Sleeve resection method

This method can be performed on retractable foreskin. If the foreskin is tight, it need to be dilated with forceps or dilator instrument. Any adhesion thus removed.

A first circumscribe marking is made around the external skin at shaft of penis, about 0.5-1cm behind the corona glans. Another marking is made over the inner mucosa skin about 0.5 – 1cm behind the edge of corona glans. 

A ‘v’ shaped marked is made at ventral surface for both the external layer and internal one. The external skin is incised deep to subcutaneous tissue around the mark. Another incision made through the inner mucosa layer. 

Thus a ‘sleeve’ like skin can be excised leaving raw area between the edges from external and internal layers. The edges then approximate after ligating the bleeding blood vessels.

Dorsal slit method

The most common method for relieving phimosis and paraphimosis. Required at least 2 hemostat and a fine scissor.

Before dorsal slit is made, nature and condition of foreskin and glans penis should be determined well. A circumferential mark is made around the foreskin at about 75% distance from meatus to the corona glans. 

The foreskin then was pulled and clamped dorsally by 2 hemostat for a short period. This can prevent active bleeding from dorsal slit incision. An incision is made between the hemostat and cut through the foreskin until the marking area. 

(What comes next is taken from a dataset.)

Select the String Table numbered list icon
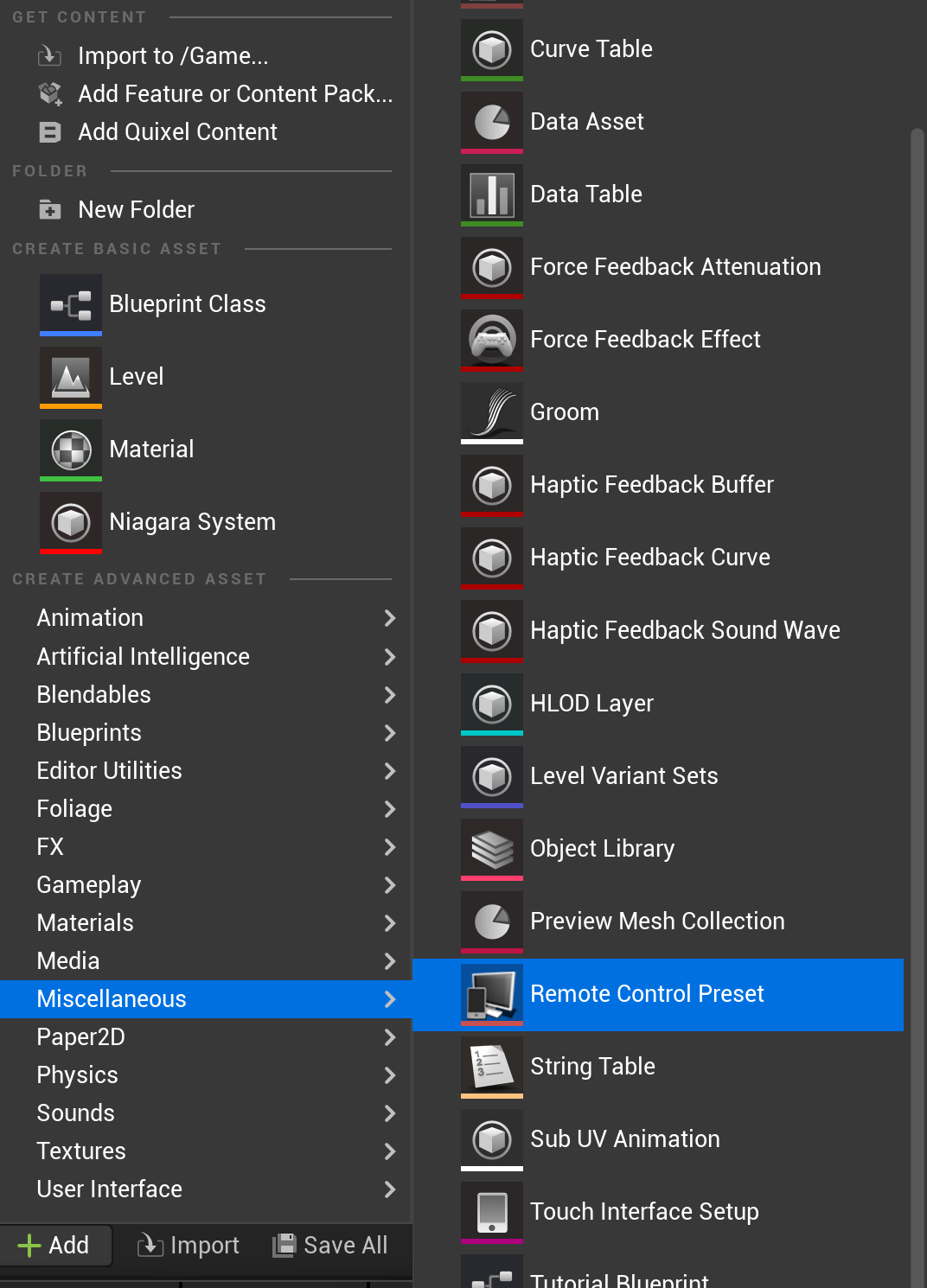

The incision is continued by cutting around the marking. Make sure not to cut the inner mucosa layer too much, otherwise there would not be any enough mucosa skin to approximate with the proximal part of the wound edge. 

Any active bleeding is secured by artery forceps and ligated. The frenulum is reapproximated first, as it can be a site of problematic bleeding. 

The cut edges of the foreskin are closed with multiple simple interrupted stitches using 4-0 or 5-0 absorbable sutures. Excess bleeding is controlled with direct pressure and electrocautery. A sterile dressing of petroleum gauze can then be applied over the sutures.